(Rows excerpted from a collection)
## begin
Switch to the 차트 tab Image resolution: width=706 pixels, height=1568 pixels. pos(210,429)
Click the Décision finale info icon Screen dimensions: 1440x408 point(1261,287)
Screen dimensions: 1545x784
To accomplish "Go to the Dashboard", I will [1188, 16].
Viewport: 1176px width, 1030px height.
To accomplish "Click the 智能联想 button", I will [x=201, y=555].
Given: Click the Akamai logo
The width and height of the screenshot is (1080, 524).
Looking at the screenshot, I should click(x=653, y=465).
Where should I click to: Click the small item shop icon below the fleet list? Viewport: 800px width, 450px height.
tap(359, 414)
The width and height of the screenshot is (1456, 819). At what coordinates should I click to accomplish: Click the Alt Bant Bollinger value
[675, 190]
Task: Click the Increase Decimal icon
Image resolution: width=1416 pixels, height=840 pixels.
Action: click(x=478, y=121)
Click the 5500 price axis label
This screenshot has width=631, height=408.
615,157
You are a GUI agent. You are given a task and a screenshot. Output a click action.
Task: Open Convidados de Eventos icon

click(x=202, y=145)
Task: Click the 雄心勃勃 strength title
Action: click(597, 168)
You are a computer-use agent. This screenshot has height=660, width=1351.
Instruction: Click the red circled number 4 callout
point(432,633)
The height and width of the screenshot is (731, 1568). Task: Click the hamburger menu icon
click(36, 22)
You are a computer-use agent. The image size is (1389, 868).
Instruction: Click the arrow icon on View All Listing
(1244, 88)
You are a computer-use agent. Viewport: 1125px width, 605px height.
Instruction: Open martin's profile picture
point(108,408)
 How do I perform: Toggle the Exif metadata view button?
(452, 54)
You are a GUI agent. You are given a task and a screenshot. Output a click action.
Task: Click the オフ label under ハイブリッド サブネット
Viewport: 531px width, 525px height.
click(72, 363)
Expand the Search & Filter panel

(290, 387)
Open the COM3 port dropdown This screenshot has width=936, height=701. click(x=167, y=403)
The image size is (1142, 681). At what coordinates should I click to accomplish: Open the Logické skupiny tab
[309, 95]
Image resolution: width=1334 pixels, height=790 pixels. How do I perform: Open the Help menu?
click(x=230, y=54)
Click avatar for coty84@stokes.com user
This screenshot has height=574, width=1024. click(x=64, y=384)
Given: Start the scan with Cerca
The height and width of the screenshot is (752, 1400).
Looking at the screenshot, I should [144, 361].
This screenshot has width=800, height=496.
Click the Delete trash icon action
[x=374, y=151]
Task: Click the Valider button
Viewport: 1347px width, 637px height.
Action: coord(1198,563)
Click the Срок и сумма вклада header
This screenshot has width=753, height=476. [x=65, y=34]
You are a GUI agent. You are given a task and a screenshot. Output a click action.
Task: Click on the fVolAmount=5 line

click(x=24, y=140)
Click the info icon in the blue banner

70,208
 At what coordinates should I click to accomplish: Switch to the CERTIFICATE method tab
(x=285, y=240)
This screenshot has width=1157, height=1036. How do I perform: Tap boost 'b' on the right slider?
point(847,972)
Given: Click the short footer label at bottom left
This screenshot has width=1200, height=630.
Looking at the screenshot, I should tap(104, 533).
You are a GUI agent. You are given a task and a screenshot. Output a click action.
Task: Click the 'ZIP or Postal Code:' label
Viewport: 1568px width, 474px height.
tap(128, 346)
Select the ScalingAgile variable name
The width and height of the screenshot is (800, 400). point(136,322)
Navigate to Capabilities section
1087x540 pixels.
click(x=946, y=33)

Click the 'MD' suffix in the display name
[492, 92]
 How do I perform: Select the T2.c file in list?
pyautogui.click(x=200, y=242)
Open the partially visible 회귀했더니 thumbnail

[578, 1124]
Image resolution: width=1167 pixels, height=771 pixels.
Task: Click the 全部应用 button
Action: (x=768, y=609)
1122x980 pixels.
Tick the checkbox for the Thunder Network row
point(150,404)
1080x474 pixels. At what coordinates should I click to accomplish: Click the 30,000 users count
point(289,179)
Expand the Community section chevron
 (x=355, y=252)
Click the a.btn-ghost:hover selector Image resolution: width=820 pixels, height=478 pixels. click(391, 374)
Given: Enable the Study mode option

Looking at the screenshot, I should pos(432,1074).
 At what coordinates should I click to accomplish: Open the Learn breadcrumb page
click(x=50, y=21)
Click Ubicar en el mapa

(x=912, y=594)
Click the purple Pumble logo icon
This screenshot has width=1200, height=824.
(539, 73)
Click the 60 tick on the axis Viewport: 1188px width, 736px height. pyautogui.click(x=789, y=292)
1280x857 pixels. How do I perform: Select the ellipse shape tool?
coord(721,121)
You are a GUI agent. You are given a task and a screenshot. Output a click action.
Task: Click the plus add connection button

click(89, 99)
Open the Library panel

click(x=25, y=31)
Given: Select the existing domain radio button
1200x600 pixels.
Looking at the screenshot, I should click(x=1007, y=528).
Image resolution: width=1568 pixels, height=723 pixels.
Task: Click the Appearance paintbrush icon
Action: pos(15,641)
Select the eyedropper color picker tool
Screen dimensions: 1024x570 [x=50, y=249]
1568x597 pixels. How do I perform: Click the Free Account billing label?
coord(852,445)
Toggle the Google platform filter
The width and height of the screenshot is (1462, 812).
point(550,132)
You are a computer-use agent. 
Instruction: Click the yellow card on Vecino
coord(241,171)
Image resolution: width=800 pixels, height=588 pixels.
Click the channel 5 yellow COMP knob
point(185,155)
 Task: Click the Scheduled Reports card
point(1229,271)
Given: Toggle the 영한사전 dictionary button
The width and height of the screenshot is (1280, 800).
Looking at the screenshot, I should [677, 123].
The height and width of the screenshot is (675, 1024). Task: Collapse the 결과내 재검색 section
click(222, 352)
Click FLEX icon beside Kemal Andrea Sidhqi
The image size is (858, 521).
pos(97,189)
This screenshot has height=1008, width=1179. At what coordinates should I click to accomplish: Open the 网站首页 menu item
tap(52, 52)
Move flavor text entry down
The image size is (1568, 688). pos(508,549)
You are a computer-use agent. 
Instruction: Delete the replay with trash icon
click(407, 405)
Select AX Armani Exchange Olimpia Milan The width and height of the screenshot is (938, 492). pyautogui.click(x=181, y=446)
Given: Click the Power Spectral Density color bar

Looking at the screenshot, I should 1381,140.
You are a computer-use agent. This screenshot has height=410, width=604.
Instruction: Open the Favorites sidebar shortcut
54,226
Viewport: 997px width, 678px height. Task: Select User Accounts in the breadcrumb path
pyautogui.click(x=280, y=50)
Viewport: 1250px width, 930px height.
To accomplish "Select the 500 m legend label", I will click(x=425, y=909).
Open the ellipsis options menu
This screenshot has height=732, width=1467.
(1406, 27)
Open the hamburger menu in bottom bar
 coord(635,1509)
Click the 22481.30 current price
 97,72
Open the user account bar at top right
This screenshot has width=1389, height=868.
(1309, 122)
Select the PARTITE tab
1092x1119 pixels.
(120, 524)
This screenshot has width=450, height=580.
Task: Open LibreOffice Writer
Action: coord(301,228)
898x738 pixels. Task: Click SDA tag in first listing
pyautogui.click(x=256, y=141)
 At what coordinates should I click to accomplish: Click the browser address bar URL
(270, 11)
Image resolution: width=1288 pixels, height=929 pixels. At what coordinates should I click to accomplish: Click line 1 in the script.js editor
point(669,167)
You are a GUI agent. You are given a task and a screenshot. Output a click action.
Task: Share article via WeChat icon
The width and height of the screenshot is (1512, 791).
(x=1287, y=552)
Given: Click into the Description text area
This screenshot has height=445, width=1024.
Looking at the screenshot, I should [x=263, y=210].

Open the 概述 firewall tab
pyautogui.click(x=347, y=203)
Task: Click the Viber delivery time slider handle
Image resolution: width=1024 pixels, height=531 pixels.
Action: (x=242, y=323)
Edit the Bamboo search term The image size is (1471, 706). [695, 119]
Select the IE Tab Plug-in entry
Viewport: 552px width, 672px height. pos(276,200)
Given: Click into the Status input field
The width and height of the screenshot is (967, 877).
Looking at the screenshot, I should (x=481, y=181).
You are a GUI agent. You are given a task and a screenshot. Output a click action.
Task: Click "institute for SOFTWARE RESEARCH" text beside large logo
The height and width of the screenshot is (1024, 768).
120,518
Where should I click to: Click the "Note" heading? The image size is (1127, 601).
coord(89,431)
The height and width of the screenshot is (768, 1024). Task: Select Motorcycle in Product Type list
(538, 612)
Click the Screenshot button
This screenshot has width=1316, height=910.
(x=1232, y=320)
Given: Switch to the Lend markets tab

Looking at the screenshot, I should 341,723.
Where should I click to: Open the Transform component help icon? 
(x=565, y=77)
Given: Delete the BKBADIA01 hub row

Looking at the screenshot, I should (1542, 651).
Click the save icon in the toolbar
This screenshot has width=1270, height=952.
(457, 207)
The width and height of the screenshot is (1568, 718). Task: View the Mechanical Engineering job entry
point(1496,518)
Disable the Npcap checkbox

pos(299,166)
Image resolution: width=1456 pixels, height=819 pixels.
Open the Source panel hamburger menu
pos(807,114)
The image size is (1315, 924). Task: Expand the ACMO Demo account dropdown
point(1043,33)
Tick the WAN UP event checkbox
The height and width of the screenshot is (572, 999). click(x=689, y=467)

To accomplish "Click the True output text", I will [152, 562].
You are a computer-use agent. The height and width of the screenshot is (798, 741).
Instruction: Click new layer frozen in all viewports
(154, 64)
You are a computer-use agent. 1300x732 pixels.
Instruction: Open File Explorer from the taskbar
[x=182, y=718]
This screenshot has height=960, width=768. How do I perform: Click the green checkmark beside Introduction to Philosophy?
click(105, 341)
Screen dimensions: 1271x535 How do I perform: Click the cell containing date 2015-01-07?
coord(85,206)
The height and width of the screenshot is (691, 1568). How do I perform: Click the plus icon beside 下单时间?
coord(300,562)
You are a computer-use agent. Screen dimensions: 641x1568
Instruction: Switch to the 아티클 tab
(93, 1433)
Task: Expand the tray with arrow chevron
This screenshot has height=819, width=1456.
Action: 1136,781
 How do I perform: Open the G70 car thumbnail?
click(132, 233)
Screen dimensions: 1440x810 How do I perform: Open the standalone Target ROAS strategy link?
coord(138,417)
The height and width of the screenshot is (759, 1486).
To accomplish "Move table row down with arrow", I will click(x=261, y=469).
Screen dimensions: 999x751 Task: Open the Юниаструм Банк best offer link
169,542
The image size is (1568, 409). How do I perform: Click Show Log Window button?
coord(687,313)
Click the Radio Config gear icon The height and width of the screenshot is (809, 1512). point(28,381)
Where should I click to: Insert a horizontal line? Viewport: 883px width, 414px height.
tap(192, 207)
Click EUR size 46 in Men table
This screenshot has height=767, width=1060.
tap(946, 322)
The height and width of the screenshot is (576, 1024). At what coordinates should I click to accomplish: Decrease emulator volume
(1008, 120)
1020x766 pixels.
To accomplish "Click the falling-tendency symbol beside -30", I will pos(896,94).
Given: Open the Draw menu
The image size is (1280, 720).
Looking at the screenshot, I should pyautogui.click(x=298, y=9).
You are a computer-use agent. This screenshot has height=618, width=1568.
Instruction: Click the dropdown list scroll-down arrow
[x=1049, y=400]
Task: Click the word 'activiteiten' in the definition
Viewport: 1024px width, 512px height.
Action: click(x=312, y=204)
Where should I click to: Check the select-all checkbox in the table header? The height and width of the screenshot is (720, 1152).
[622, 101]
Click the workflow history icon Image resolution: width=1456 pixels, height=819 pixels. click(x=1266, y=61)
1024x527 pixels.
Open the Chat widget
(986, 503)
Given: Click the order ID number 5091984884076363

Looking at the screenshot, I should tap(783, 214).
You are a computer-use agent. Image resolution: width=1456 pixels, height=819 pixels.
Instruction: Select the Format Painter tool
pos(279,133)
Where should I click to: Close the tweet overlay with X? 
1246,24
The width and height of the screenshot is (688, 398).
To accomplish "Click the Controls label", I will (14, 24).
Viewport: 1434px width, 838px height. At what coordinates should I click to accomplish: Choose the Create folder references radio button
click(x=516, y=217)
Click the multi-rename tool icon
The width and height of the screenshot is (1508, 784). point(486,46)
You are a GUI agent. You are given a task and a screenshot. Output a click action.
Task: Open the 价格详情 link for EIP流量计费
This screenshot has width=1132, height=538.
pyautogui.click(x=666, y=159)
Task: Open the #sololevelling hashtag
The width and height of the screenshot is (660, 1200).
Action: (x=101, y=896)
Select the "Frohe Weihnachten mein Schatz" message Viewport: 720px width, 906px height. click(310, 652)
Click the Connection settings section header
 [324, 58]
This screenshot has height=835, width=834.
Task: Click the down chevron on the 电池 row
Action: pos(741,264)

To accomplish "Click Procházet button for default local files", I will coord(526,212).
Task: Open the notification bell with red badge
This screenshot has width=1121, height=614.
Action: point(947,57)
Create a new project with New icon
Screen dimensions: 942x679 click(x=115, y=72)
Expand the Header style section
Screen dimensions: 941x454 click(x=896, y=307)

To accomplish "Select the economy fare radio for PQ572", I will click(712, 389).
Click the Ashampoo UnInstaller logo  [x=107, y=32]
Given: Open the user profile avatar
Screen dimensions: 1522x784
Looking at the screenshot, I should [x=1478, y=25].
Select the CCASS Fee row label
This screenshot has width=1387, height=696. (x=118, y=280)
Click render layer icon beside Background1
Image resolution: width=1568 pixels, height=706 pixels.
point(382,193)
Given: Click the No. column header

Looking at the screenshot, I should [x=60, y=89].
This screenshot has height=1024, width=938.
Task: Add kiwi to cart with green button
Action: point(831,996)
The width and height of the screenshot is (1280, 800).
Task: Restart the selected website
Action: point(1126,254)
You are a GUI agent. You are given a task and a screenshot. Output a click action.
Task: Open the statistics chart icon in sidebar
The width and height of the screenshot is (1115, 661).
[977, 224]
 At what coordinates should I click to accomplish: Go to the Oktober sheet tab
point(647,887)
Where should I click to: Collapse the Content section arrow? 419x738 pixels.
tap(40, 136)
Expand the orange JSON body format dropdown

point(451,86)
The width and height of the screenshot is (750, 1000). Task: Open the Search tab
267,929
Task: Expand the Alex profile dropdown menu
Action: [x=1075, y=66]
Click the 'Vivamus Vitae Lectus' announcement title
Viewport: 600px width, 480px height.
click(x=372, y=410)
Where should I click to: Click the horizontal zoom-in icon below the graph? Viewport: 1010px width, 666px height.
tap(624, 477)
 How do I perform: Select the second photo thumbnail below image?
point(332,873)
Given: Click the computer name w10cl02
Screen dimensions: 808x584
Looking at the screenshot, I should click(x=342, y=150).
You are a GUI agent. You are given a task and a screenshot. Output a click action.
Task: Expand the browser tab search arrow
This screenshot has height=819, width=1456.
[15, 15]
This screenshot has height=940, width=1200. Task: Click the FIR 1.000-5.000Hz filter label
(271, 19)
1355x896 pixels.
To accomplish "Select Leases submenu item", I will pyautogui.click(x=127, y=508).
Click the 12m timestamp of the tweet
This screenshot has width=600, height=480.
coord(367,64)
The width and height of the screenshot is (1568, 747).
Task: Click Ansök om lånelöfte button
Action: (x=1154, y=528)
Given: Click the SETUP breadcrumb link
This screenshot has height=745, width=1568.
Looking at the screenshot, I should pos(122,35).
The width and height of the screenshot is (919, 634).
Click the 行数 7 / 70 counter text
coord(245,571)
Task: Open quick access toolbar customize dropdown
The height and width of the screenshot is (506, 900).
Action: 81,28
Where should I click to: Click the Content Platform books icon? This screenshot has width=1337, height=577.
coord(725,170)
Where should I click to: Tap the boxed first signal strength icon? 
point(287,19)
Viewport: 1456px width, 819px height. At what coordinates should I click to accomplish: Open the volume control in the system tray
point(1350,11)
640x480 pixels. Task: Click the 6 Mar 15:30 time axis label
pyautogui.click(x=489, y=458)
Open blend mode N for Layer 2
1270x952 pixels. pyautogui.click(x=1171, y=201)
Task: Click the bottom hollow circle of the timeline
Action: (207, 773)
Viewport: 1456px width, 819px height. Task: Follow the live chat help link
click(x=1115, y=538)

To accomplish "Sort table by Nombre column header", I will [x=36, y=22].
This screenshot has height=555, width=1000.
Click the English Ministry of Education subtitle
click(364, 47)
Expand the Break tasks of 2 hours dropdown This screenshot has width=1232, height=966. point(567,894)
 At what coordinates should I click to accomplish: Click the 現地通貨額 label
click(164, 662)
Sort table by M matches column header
## end
▸ Written instruction
Can you give back, verbatim, the rows from the very first one through the line that contains "tap(359, 414)"?

▸ Expected output
Switch to the 차트 tab Image resolution: width=706 pixels, height=1568 pixels. pos(210,429)
Click the Décision finale info icon Screen dimensions: 1440x408 point(1261,287)
Screen dimensions: 1545x784
To accomplish "Go to the Dashboard", I will [1188, 16].
Viewport: 1176px width, 1030px height.
To accomplish "Click the 智能联想 button", I will [x=201, y=555].
Given: Click the Akamai logo
The width and height of the screenshot is (1080, 524).
Looking at the screenshot, I should click(x=653, y=465).
Where should I click to: Click the small item shop icon below the fleet list? Viewport: 800px width, 450px height.
tap(359, 414)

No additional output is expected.